→ Task
Using the listing below, work out how many lines contain the word "verified", and respond with that number alone.
--- Supplied entries Enclosed Below ---
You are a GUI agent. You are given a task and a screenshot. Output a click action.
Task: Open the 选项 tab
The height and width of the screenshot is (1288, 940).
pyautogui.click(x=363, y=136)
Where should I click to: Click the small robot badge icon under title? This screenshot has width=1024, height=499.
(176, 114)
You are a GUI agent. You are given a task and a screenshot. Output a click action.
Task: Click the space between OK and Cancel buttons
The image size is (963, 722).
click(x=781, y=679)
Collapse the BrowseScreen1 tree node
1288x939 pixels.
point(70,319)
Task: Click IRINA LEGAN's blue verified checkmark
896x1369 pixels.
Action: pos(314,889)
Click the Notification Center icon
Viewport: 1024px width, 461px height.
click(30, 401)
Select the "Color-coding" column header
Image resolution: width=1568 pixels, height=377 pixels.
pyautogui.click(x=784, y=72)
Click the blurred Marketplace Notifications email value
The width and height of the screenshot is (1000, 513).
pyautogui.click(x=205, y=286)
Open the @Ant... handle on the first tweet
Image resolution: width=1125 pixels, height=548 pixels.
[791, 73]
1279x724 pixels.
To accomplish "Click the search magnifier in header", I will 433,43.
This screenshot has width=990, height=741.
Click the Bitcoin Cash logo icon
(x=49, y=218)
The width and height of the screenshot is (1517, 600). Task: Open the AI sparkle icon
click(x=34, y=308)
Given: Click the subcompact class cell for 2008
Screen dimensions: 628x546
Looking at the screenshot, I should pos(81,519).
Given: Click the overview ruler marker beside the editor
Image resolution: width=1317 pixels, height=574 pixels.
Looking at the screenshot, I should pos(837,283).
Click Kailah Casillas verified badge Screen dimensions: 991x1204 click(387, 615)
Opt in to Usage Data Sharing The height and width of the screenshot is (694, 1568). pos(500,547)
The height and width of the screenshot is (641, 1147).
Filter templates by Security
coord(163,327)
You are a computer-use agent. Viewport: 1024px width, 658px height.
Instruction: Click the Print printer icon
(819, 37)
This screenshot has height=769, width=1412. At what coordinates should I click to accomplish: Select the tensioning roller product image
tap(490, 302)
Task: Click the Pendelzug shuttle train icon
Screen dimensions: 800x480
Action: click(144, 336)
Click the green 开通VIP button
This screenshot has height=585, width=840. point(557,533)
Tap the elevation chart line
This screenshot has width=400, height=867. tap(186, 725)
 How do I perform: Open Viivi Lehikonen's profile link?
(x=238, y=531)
--- End of Enclosed Supplied entries ---
→ The answer
2